=== TEXT PROVIDED ===
BU ENG Researcher Wenchao Li Receives Prestigious NSF CAREER Award

By Maureen Stanton
Wenchao Li, an ENG assistant professor of electrical and computer engineering with affiliate appointments in systems engineering and computer science, has won a prestigious Faculty Early Career Development (CAREER) Award from the National Science Foundation (NSF).
Li’s research sits at the intersection of formal methods and machine learning, with a focus on building safe and trustworthy autonomous systems. This new five-year grant will support Li’s research on a new machine-learning paradigm called specification-guided imitation learning (IL).
IL is a learning approach where machines, such as robots or artificial intelligence (AI) systems, learn to mimic human actions from demonstrations provided by human experts or expert agents. While IL has proven invaluable for a host of applications – from gaming to self-driving cars, robotic surgery and more – learning from human demonstrations poses a number of challenges.
“Human demonstrations can be inadequate, partial, imperfect, environment-specific, or suboptimal in practice,” explains Dr. Li, director of the Dependable Computing Laboratory and faculty affiliate of the Hariri Institute for Computing, and BU Center for Information & Systems Engineering.
Instead of completely relying on demonstrations, Li’s new NSF project will develop a novel framework where the data-driven learning process of IL is guided by theories and algorithms that employ formal specifications.
“Our approach aims to overcome limitations of learning by demonstration approaches, such as over-reliance on data and lack of environment adaptivity,” says Li.

=== PROVIDED DATA ===
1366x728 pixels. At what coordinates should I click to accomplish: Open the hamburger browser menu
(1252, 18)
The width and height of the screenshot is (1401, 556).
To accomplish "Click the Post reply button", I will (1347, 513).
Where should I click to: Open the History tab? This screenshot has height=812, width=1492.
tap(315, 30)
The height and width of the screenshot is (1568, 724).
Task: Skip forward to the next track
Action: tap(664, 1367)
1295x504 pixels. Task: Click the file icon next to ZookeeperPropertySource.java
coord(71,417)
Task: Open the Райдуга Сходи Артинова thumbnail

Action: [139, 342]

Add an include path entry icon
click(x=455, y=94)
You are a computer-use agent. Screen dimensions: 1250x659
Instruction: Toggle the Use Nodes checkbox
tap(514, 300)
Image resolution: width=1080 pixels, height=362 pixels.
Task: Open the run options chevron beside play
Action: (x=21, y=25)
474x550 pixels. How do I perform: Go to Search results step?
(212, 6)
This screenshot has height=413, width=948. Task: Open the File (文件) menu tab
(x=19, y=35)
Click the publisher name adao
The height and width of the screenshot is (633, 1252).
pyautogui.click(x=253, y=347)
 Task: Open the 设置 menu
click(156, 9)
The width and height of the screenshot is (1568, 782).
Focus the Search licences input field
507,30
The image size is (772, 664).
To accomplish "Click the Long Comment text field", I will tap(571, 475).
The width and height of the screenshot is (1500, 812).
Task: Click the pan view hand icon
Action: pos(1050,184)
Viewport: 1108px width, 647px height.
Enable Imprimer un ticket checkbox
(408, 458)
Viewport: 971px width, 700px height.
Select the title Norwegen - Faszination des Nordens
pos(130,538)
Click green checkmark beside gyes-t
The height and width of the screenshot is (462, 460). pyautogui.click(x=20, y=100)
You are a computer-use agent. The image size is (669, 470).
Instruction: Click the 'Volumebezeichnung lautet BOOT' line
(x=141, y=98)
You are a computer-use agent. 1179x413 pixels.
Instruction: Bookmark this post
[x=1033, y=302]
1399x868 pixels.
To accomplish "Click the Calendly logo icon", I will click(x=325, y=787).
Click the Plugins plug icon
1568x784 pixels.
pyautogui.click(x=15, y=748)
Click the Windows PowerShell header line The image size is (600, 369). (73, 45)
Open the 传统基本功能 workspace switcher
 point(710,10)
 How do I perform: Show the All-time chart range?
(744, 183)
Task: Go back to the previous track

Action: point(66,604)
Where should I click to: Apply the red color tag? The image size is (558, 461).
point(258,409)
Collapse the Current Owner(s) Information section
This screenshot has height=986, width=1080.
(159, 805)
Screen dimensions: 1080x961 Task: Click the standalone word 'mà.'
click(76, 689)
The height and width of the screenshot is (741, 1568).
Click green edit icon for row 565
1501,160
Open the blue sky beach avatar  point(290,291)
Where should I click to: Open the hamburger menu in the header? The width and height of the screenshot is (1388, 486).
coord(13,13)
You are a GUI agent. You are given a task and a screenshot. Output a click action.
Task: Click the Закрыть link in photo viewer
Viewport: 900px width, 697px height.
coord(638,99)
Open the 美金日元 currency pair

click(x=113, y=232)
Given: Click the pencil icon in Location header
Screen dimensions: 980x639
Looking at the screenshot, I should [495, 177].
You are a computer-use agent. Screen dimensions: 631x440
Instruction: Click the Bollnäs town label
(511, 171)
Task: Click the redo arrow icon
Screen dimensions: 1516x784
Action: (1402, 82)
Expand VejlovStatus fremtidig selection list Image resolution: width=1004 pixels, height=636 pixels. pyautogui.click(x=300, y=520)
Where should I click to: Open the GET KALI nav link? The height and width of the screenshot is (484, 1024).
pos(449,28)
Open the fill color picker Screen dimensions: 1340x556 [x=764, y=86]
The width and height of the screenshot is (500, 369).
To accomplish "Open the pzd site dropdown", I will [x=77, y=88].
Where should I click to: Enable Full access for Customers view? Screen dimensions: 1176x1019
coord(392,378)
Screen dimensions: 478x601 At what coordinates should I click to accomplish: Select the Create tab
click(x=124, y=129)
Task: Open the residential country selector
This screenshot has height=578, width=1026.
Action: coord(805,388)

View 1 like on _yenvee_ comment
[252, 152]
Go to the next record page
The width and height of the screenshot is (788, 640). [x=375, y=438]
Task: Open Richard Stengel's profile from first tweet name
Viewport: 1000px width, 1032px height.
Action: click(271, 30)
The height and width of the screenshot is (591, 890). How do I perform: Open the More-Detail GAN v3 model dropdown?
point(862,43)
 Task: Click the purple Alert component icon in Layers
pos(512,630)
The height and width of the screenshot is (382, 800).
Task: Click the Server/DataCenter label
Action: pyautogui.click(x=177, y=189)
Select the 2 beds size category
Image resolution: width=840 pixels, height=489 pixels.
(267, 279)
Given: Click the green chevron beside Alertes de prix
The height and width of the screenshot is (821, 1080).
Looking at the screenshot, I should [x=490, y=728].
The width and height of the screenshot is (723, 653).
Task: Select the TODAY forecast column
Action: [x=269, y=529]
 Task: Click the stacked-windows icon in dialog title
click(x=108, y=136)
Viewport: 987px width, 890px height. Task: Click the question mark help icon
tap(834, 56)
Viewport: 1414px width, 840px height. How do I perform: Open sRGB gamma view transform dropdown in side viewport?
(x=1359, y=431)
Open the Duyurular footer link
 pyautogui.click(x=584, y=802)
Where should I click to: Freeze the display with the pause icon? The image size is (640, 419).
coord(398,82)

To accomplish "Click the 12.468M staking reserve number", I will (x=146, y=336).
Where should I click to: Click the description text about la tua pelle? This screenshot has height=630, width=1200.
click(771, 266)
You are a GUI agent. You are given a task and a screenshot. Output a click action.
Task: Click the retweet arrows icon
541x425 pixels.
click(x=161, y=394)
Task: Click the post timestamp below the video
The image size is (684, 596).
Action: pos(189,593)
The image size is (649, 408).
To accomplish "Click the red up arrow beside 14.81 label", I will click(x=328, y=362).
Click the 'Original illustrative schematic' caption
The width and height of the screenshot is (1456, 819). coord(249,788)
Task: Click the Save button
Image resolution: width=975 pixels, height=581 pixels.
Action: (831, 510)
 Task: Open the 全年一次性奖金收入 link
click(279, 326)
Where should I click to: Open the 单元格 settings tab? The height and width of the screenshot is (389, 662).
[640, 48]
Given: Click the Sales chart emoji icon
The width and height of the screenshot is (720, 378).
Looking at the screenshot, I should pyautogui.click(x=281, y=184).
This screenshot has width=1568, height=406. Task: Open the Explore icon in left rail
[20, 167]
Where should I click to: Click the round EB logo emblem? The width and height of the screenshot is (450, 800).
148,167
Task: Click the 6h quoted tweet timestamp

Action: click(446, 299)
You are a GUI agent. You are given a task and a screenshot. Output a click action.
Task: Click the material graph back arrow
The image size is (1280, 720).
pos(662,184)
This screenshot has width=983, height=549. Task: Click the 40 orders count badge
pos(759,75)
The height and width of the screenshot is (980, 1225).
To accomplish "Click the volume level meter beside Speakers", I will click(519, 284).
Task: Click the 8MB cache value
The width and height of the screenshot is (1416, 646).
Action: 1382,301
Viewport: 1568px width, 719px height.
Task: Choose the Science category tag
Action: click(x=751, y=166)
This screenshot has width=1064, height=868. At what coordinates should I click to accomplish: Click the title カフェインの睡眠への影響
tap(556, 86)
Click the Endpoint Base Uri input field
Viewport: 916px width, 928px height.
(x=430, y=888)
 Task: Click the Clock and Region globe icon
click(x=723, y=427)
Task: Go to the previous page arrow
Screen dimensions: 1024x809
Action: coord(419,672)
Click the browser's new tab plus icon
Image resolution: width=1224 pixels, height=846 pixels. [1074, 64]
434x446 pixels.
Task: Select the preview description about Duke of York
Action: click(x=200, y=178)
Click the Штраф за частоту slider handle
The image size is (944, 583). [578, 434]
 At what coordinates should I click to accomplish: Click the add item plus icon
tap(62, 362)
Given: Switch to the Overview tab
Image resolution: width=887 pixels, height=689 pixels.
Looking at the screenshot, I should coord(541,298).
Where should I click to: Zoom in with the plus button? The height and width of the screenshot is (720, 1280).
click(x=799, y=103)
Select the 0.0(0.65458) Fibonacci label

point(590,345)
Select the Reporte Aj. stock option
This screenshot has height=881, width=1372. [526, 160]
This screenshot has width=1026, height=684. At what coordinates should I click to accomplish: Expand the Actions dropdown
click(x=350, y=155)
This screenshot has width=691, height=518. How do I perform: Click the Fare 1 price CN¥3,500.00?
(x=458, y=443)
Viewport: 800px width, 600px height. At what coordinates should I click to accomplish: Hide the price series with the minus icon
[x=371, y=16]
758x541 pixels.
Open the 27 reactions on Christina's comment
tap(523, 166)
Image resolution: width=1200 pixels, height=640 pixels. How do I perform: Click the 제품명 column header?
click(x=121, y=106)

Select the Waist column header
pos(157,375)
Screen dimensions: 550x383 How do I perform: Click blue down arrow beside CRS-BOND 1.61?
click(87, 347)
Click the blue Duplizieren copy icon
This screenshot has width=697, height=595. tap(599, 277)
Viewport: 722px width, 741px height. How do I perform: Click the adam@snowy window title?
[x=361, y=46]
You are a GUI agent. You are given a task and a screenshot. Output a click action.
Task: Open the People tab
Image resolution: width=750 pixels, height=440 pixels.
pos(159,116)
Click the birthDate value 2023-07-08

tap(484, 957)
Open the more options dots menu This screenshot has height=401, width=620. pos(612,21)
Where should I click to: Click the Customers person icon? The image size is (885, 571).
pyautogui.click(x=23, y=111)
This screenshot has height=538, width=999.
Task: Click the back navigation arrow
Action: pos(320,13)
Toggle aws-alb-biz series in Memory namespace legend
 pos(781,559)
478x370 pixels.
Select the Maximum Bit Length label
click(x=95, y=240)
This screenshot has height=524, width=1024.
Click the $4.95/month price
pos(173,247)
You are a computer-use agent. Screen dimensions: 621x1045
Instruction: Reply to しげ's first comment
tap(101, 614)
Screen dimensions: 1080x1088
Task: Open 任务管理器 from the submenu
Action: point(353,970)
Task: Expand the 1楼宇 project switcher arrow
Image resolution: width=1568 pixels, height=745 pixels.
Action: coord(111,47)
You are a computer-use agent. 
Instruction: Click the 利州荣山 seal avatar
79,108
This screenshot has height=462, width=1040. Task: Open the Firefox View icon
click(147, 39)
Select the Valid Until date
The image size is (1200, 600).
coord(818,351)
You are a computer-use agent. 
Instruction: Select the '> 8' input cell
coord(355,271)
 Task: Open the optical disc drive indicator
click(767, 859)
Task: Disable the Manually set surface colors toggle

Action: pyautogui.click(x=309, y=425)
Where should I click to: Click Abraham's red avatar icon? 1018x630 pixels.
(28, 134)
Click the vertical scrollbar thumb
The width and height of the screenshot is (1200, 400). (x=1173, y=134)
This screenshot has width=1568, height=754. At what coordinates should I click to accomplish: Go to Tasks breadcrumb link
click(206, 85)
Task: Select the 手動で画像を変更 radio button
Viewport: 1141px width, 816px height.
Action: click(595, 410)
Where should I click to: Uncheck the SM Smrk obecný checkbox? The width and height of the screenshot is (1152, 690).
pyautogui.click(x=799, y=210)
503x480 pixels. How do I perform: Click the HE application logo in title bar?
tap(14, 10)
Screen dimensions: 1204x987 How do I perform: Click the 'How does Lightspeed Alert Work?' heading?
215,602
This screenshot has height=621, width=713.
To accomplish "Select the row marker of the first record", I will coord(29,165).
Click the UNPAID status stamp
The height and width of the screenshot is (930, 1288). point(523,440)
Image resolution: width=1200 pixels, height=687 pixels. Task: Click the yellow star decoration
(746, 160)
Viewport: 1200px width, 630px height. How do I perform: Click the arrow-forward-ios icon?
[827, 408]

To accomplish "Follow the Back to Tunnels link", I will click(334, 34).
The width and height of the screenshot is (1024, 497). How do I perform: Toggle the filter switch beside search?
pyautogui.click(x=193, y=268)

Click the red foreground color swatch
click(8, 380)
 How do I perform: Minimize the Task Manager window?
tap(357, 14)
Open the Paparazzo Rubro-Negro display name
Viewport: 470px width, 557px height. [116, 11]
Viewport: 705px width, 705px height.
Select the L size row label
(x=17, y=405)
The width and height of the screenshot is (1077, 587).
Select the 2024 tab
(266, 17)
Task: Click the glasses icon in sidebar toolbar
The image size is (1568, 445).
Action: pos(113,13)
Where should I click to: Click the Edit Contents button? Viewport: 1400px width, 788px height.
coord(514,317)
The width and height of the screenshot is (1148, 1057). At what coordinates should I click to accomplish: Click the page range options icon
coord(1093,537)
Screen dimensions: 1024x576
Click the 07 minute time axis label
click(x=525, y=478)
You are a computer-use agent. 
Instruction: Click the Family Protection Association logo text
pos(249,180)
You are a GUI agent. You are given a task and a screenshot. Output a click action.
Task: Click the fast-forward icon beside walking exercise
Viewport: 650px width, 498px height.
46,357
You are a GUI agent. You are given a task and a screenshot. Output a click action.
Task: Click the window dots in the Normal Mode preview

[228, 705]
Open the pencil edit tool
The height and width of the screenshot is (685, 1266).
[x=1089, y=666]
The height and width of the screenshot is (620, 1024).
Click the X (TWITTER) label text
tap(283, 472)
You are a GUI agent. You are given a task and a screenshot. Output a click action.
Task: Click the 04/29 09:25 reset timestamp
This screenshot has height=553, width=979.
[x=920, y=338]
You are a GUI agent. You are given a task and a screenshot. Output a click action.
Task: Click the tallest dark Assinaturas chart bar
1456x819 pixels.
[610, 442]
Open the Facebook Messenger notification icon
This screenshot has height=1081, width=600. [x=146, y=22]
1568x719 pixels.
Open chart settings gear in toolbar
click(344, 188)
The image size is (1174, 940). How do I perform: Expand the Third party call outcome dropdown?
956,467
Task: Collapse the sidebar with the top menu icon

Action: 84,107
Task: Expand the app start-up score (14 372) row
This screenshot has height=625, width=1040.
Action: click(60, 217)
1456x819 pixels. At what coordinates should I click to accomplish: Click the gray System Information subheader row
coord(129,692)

=== WORK REQUEST ===
Continue the article about Wenchao Li's NSF CAREER Award, picking up right after its final sentence.

=== RESULT ===
Li says that the central idea behind this project is that learning from both specifications (i.e. what the task entails) and expert demonstrations (i.e. how the task can be done) can be far more effective than learning from demonstrations alone.
“It is more natural and economical for an expert to specify safety properties that the learned policy must satisfy, instead of showing the many different ways that the system can fail,” explains Li. “Imagine crashing an expensive vehicle hundreds of times just to generate such ‘negative examples’.”
Li’s research will explore what types of specifications would be appropriate for different application scenarios and how to incorporate them into a data-driven learning process like imitation learning.
Li’s NSF CAREER project will also help lay the foundation for the next generation of scientists by providing outreach opportunities to K-12 students from disadvantaged backgrounds, broadening the participation of women and minorities in STEM research, and helping inspire younger generations to pursue a college degree or a future career in engineering.
“This NSF CAREER grant explores the synergies between data and formal specifications in a unified learning framework, and has the potential to transform how we develop AI systems in the future,” says Li.